The cost has been compared with that of Gilead’s hep C drug Sovaldi, famously priced at $84,000. But really there is no comparison: Sovaldi was a cure, while Aduhelm’s benefits are debatable. There is a real risk that governments could crash their healthcare systems for a drug that has little impact on Alzheimer’s.
There is also a risk that Biogen’s move could bring drug pricing reform back onto the political agenda, Stifel analysts warned – something that might hurt the entire industry.
Speciality, not primary care
Biogen defended its strategy during a conference call today, with Chirfi Guindo, the group’s head of global product strategy and commercialisation, describing Aduhelm’s price as “responsible” and “sustainable for the system”.
At the heart of the calculation is Biogen’s belief that Aduhelm is not a primary care drug, but instead a speciality product. Mr Guindo said Aduhelm would come in at around a third of the cost of cancer immunotherapies, and 25% lower than the price of psoriasis biologicals.
Given Aduhelm’s broad label and the huge number of Alzheimer’s patients in the US – around six million – this price could still cripple healthcare systems if the drug is widely used.
However, this does not appear to be Biogen’s intention. Execs today said they would focus on the population studied in the group’s clinical trials; namely, early-stage patients with beta-amyloid pathology.
This population could still number one to two million, though Biogen’s chief financial officer, Michael McDonnell, noted that not all of these would be able to get Aduhelm given, among other things, limited capacity of specialists.
$50bn per year?
Even the lower end of this range, though, this amounts to potential sales of over $50bn per year, the US pricing watchdog Icer estimated.
Bernstein’s Ronny Gal, calling Aduhelm "the next Sovaldi" in terms of its potential to trigger pricing policy changes, had a more conservative – yet still eyebrow-raising – prediction. On the basis that half the 500,000 newly diagnosed Alzheimer’s patients each year could receive Aduhelm, he put the impact on the US government at over $14bn per year. This is a proxy for sales given that Aduhelm will largely be funded by Medicare.
To put this into context, that would be more than the amount currently spent by Medicare on Keytruda, Eylea, Opdivo, Rituxan and Prolia combined. Stifel analysts have already upgraded their peak sales forecast to $9-10bn in 2030.
Either way, Aduhelm is going to be a huge money-spinner for Biogen. Evaluate Pharma sellside consensus, which comes from preapproval numbers and therefore represents a bear-case scenario, has Biogen making sales of $3bn by 2030, giving its share of Aduhelm a net present value of $3.4bn.
The true figure is going to be orders of magnitude higher than this.

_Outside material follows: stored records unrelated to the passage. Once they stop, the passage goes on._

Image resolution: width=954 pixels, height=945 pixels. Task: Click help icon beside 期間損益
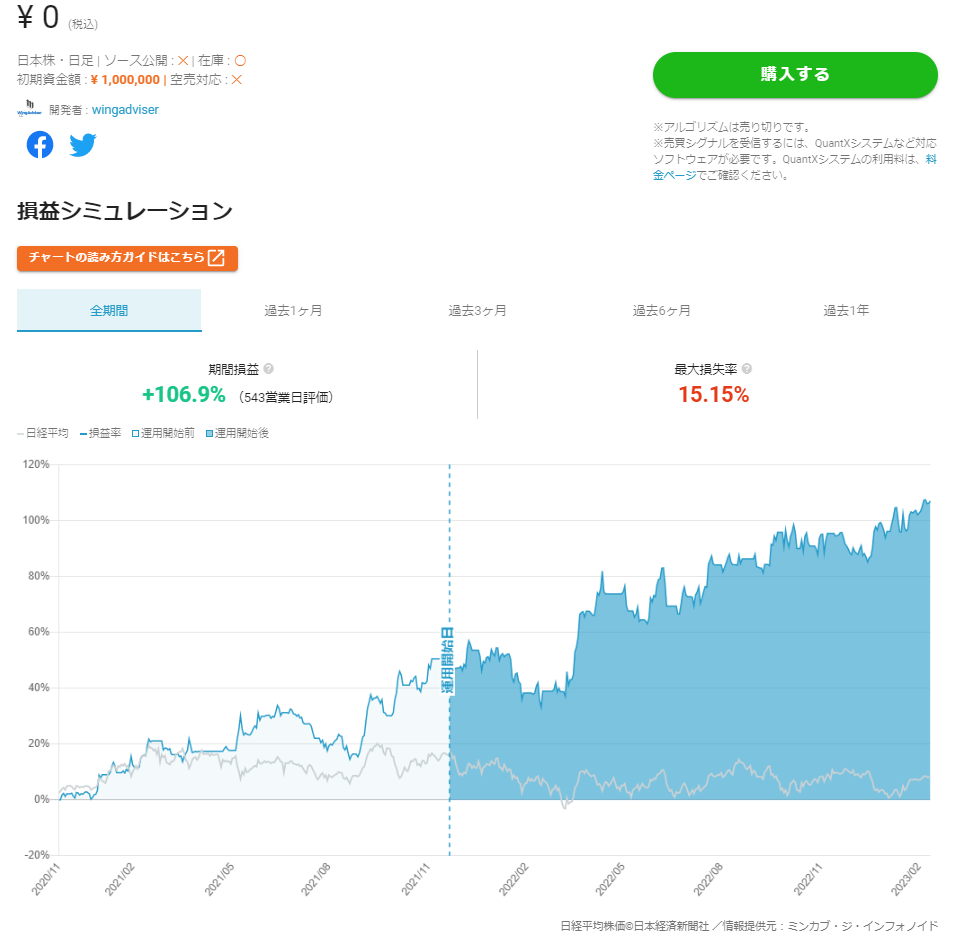(x=268, y=369)
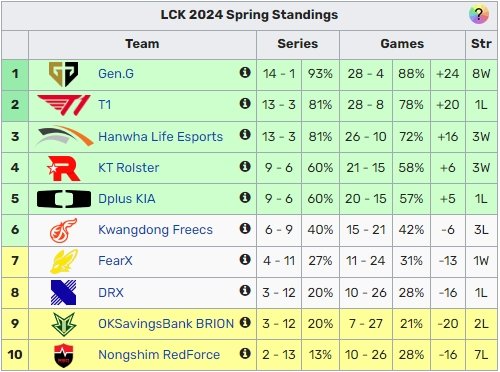Screen dimensions: 500x372
Task: Open the KT Rolster info icon
Action: point(245,166)
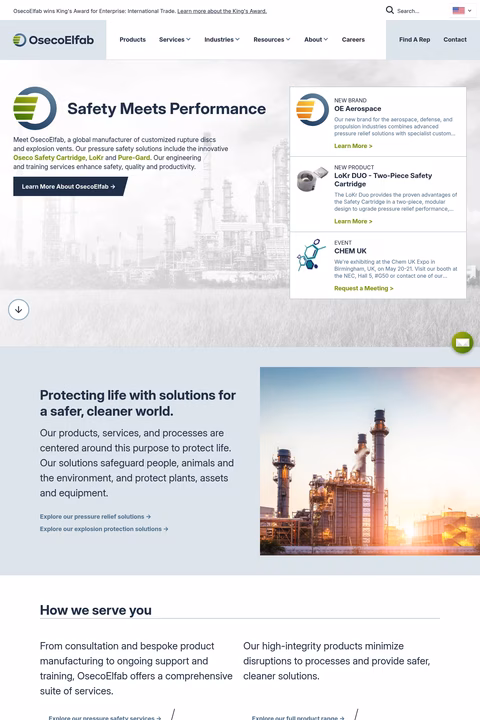Open the Request a Meeting link
The width and height of the screenshot is (480, 720).
coord(364,288)
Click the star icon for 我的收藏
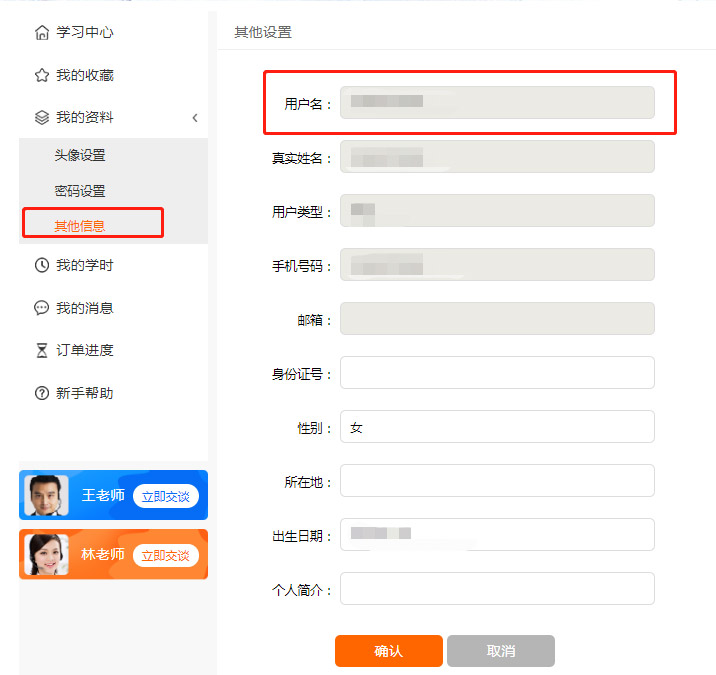The height and width of the screenshot is (675, 716). coord(41,75)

Perhaps Biogen is hoping to maximise its payday while it can, given that the FDA has requested a confirmatory trial of the beta-amyloid targeting antibody as a condition of its accelerated approval (Biogen makes history with Alzheimer’s approval, June 7, 2021).
Remarkably, that study will not read out until nine years from now, according to the FDA’s approval letter. And, even then, whether the agency would actually pull a drug that a confirmatory trial has shown not to work is an open question.
Biogen's claims of responsible pricing might not wash, even as the group said it would pursue value-based contracts with payers. Biogen also made much of the fact it has "voluntarily committed" not to raise Aduhelm's price for four years, which seems like scant consolation to those worried about the impact to healthcare budgets.
However, execs today brushed off any concerns about a potential backlash against the industry on pricing. On this point, Mr Guindo cited the $600bn per year impact of Alzheimer’s on the US budget. “The real question is what would happen if you had a treatment that had a meaningful impact on that total cost. That’s how we’d like to frame the conversation.”
Given doubts about Aduhelm’s efficacy, that question might end up going unanswered even once the drug is established in the market.
This article has been updated to clarify remarks from Bernstein's Ronny Gal.